:: ESTRATTO ::

»»

Il Parlamento europeo ha approvato, il 14 giugno, il Regolamento denominato “AI Act” (AIA), con un voto finale di 499 favorevoli, 28 contrari e 93 astenuti. L’iter istituzionale dell’AIA prevede adesso passaggi in Commissione e Consiglio e negoziati con gli Stati membri. Il voto finale dovrebbe arrivare, infine, entro quest’anno, mentre l’entrata in vigore dello stesso è prevista nel giugno 2024. Gli Stati membri avranno poi due anni di tempo per trasporre il Regolamento nel loro Paese dando così modo alle imprese e piattaforme di adeguarvisi in tempi utili.
In termini assai generali, l’AIA prevede tre livelli di rischio dell’AI in base alla loro funzione.

««

:: RECORD FORNITI ::

»»

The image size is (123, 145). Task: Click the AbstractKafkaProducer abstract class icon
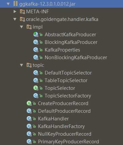(x=36, y=35)
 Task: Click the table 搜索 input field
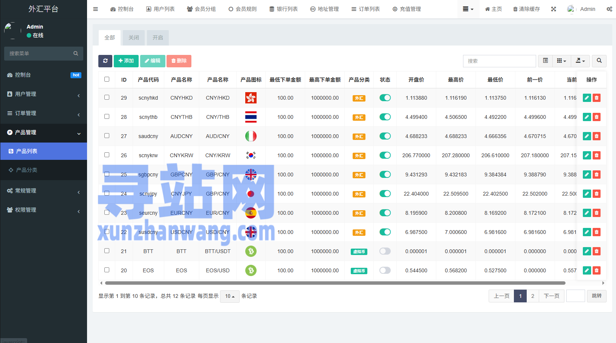499,61
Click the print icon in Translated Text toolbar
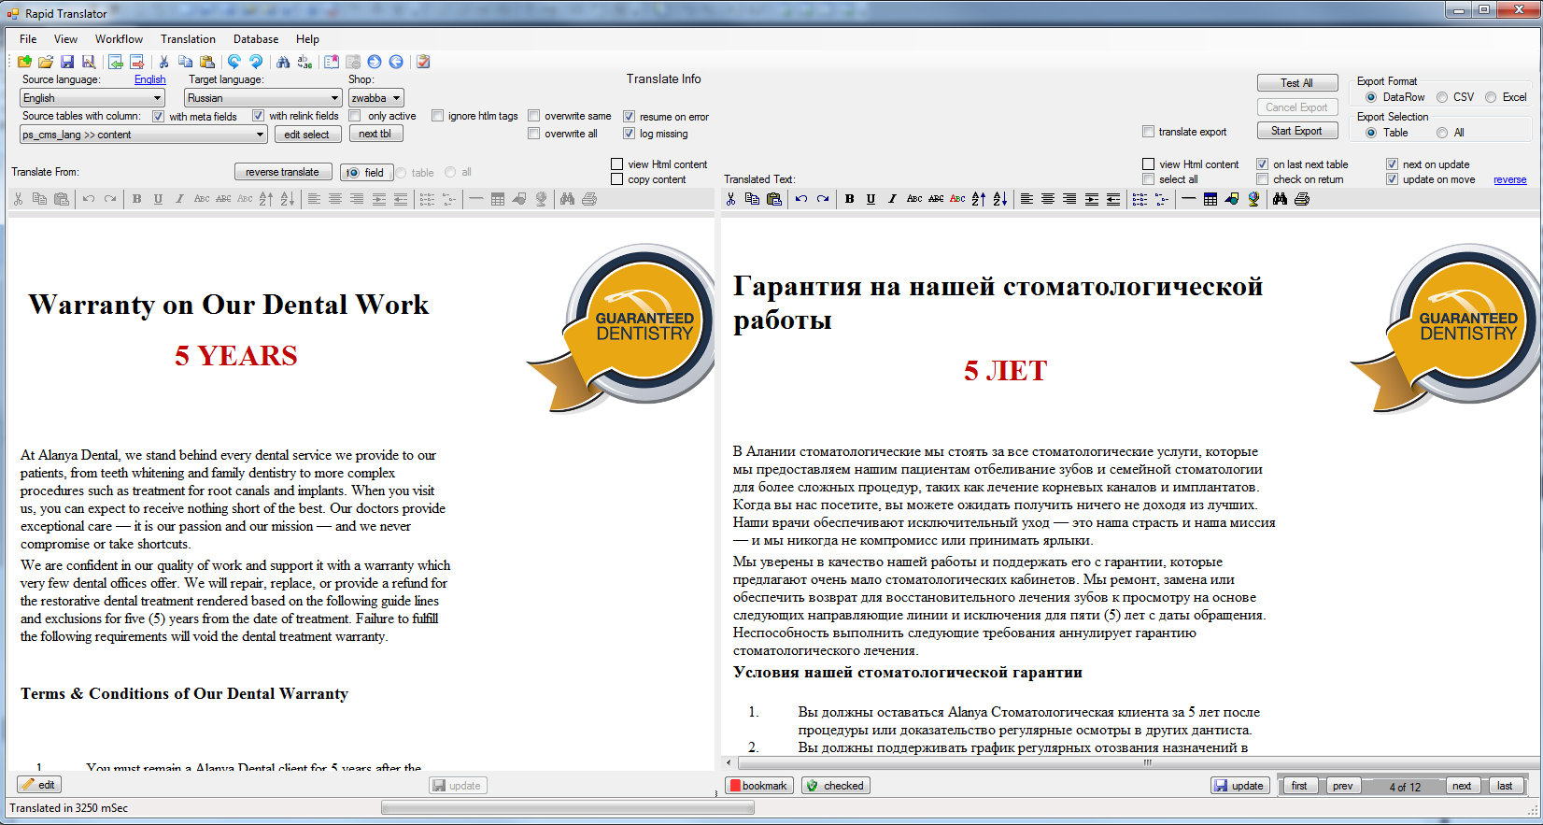1543x825 pixels. point(1302,199)
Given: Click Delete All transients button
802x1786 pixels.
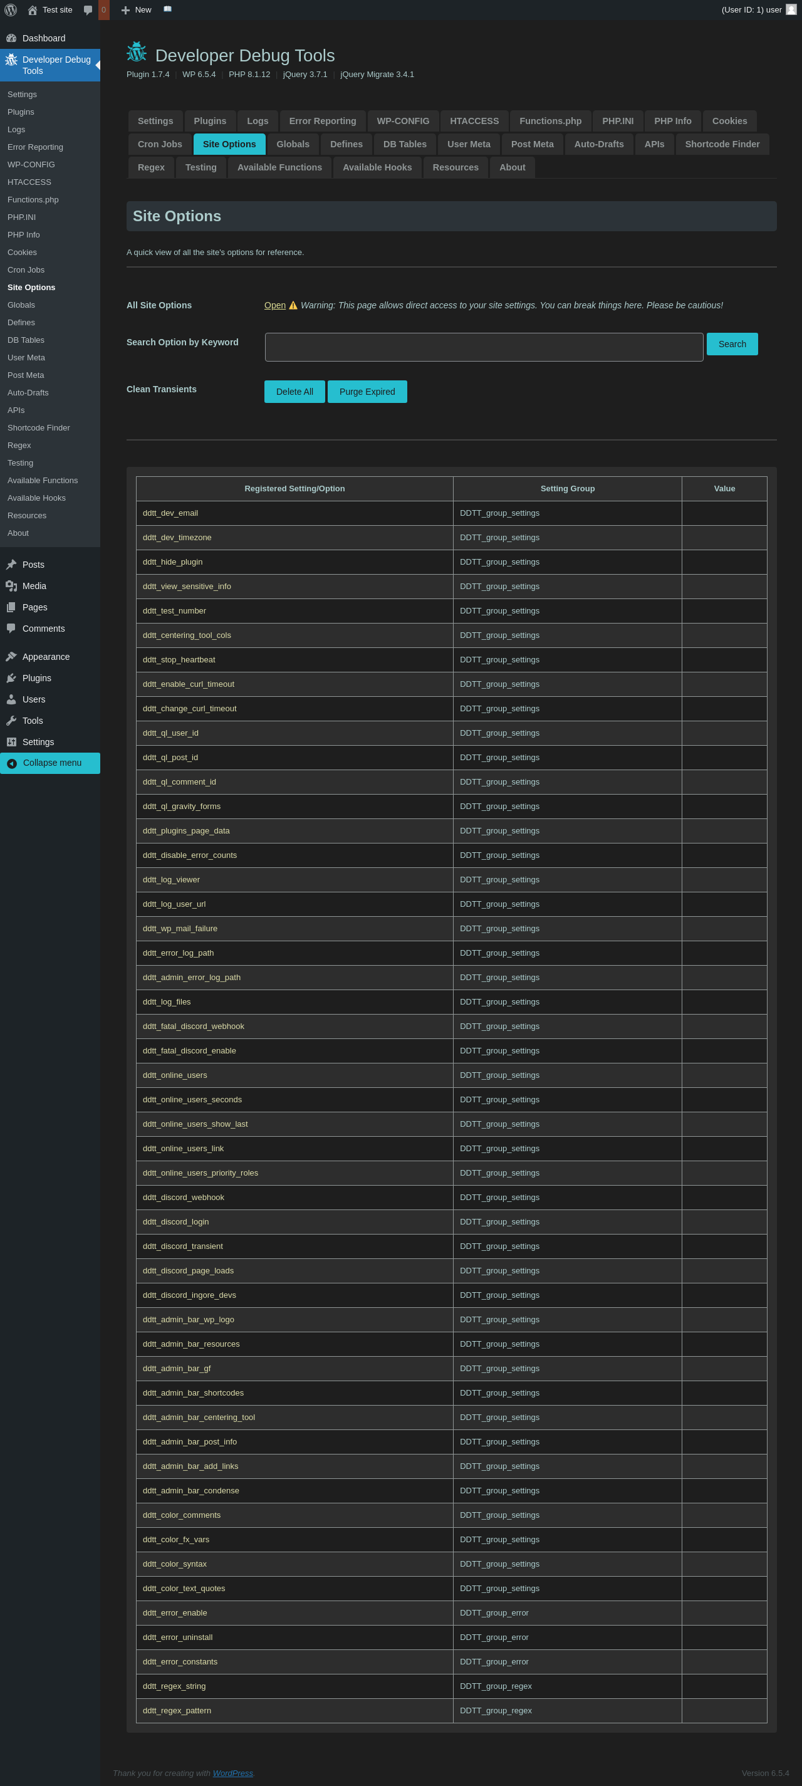Looking at the screenshot, I should click(294, 392).
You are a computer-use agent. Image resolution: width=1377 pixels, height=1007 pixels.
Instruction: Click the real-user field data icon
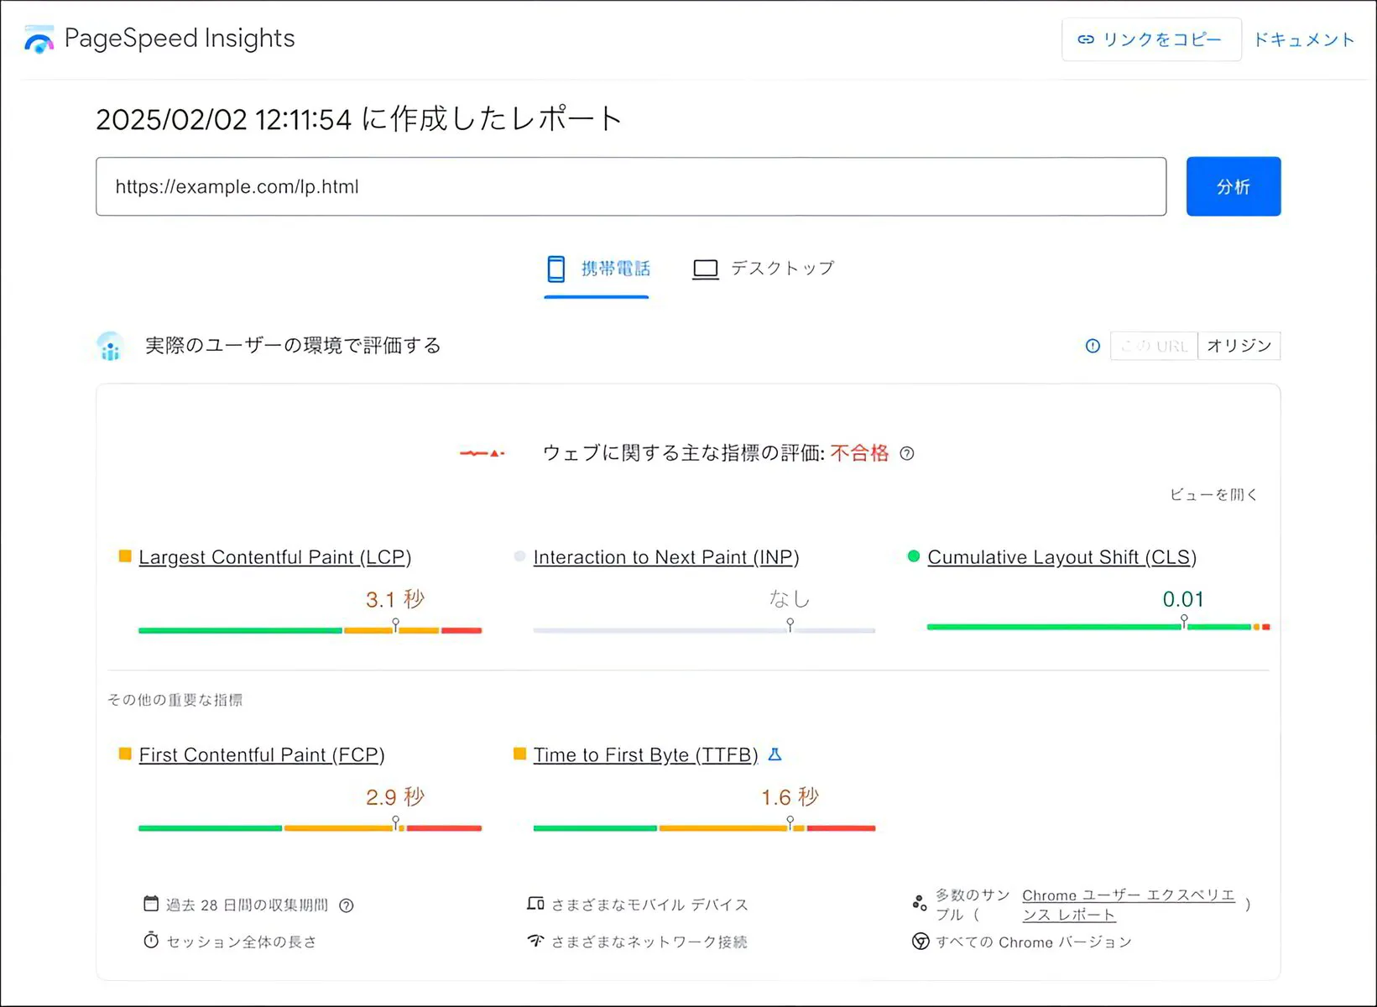pyautogui.click(x=111, y=347)
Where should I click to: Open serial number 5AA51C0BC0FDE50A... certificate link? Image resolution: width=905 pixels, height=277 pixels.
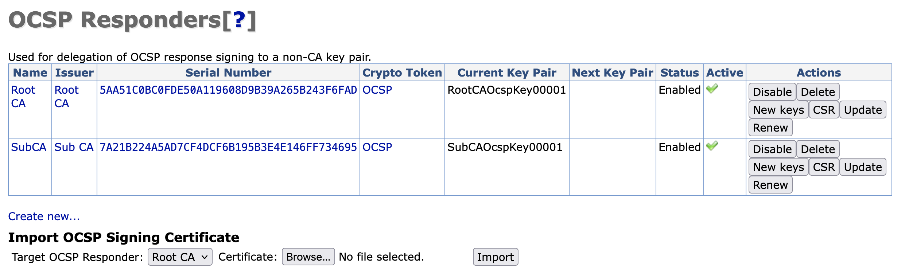coord(228,90)
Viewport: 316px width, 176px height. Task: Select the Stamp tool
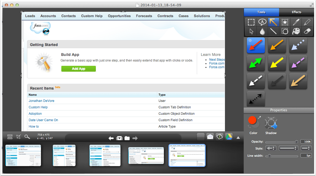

««

:: CONSEGNA ::
Riporta fedelmente il passo dell'estratto che comincia con "Il Parlamento europeo" e prosegue fino a "alla loro funzione.".

:: AREA DI RISPOSTA ::
Il Parlamento europeo ha approvato, il 14 giugno, il Regolamento denominato “AI Act” (AIA), con un voto finale di 499 favorevoli, 28 contrari e 93 astenuti. L’iter istituzionale dell’AIA prevede adesso passaggi in Commissione e Consiglio e negoziati con gli Stati membri. Il voto finale dovrebbe arrivare, infine, entro quest’anno, mentre l’entrata in vigore dello stesso è prevista nel giugno 2024. Gli Stati membri avranno poi due anni di tempo per trasporre il Regolamento nel loro Paese dando così modo alle imprese e piattaforme di adeguarvisi in tempi utili.
In termini assai generali, l’AIA prevede tre livelli di rischio dell’AI in base alla loro funzione.